A few months ago I bought a new hard-drive. When you encrypt a drive, you need to set a password – but the trick here is to remember the password. Your hard-drive won’t send you a “forgot password?” email. So you set that password, enter it, the drive mounts, and then you work away happily for weeks without rebooting your machine.

Then you reboot… and you need to re-enter that password.

You slowly realize that weeks ago, you set a new unique password for that hard-drive that you don’t remember at all… What to do? Well, one: don’t be a complete idiot like me – remember the password. But if you forget, here’s what to do. Spoiler alert: I failed to recover the password, but it’s a pretty interesting ride…

Ubuntu 16.04 comes with a handy tool called bruteforce-luks.

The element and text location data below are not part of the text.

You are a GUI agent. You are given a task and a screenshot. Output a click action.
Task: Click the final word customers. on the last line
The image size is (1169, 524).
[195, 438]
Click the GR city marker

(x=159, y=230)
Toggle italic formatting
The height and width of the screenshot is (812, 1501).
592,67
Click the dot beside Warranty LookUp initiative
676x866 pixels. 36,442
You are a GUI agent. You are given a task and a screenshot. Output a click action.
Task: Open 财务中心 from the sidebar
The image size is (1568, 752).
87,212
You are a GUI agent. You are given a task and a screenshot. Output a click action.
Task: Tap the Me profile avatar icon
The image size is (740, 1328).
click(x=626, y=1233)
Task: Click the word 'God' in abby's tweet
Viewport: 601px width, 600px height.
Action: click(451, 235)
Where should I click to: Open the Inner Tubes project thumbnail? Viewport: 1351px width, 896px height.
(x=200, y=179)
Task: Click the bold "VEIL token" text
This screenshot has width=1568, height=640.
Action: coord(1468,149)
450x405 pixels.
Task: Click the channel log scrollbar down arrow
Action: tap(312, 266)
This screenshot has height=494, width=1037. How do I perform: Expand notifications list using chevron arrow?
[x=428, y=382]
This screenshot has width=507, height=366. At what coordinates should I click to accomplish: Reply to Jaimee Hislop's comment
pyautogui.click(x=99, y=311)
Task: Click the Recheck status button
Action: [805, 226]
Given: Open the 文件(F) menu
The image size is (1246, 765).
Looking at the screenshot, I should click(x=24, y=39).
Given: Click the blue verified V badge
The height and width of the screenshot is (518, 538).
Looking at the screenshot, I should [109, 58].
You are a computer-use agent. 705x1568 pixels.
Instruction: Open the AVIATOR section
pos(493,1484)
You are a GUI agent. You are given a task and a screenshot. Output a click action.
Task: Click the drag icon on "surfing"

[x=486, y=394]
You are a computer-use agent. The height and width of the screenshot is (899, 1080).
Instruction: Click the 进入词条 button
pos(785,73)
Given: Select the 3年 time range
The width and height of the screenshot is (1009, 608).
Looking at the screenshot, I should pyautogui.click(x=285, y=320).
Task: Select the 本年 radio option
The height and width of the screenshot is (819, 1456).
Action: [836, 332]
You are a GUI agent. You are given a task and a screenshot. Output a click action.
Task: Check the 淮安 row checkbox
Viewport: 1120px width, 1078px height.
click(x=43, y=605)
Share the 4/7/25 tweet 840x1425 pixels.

Here are some scenarios (note: you have to use it as root):

“I remember the start/end of the password, and I sort of know what’s in the middle”

Here’s what you can try, where -b and -e are the start and end of the password. -t is the number of CPU threads to use. -l and -m are the lower and maximum lengths of the password, and -s specifies the character set you want to use to crack the password:

sudo bruteforce-luks -b SomeStart -t 4 -l 9 -m 14 -s 0123456789 /dev/sdc1

sudo bruteforce-luks -e SomeEnd -t 4 -l 9 -m 14 -s 0123456789 /dev/sdc1

The device /dev/sdc1 may be different in your case. To check the progress of the brute-force scan, use:

pkill -USR1 -f bruteforce-luks

“I have no idea what the password is, but my passwords are usually made up of some tokens”

Don’t worry! That actually drastically reduces the search space and gives you a fair chance of success! Let’s assume your tokens are: cats, dogs, elephants. We’re going to generate a list of all permutations of those with a simple Python script:

import itertools

tokens = ["cats", "dogs", "elephants"]

results = []

for L in range(0, 6):
    for subset in itertools.permutations(tokens, L):
        results.append(subset)

with open("bruteforce-luks.txt", "w") as f:
    lines = ["".join(r) for r in results][1:]
    f.write("\n".join(lines))

Here is how the file looks:

$ python bruteforce-luks.py
$ head bruteforce-luks.txt
cats
dogs
elephants
catsdogs
catselephants
dogscats
dogselephants
elephantscats
elephantsdogs
catsdogselephants

With that list of possible passwords, you can then run:

sudo bruteforce-luks -t 6 -f bruteforce-luks.txt /dev/sdc1

-f passes the file list, and -t specifies how many CPU threads to use. The device /dev/sdc1 may be different in your case. To check the progress of the brute-force scan, use:

pkill -USR1 -f bruteforce-luks

Epilogue

While I ultimately failed to recover the hard-drive, I hope this guide will help some people avoid a disaster like mine.